La llegada de Álvaro Arbeloa al banquillo a principios de año agitó un grupo de egos que estaba ya empezando a alterarse con Xabi Alonso. Al contrario de lo que esperaba Florentino, el nuevo entrenador todavía avivó más la toxicidad y varias informaciones apuntan a desencuentros con jugadores como Carvajal, Asencio, Ceballos, Camavinga, Mbappé, Carreras y Gonzalo. Algunos pesos pesados habrían reducido al mínimo su relación con el técnico, mientras la directiva observa con preocupación la pérdida de control del vestuario tras la etapa de Xabi Alonso.
El primer gran incendio lo protagonizaron Antonio Rüdiger y Álvaro Carreras. Según distintas versiones, ambos mantuvieron un fuerte cruce tras un entrenamiento, con gritos, empujones e incluso referencias a una posible bofetada. El club trató de rebajar el episodio y el propio Carreras publicó un mensaje conciliador, pero el incidente confirmó que la convivencia estaba deteriorada.

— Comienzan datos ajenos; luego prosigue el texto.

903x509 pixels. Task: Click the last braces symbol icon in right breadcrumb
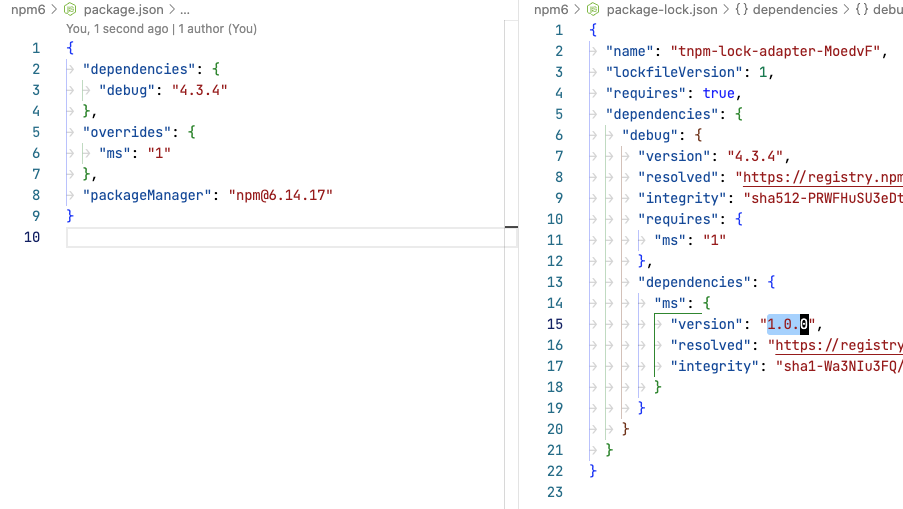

En paralelo, Kylian Mbappé quedó señalado por su viaje a Cerdeña junto a su pareja mientras arrastraba molestias físicas. Aunque el francés defendió que formaba parte de su recuperación, dentro del entorno blanco se interpretó como un gesto poco oportuno en plena crisis competitiva. Su liderazgo ha quedado debilitado, mientras Vinicius aparece como referencia emocional del grupo.
El episodio más grave llegó con Fede Valverde y Aurélien Tchouaméni. Una entrada dura durante el entrenamiento derivó en empujones, gritos y una discusión que continuó en el vestuario. Después circularon versiones sobre una segunda pelea todavía más seria en el día de hoy, una reunión urgente en Valdebebas e incluso una supuesta visita de Valverde al hospital.
A todo ello se suman filtraciones internas que el club considera intencionadas. El resultado es un vestuario dividido, desconfiado y al límite, justo antes del partido que puede cerrar una temporada en decadencia. A niveles deportivos, desconocemos cómo puede afectar esta situación, pero no parece ayudar demasiado.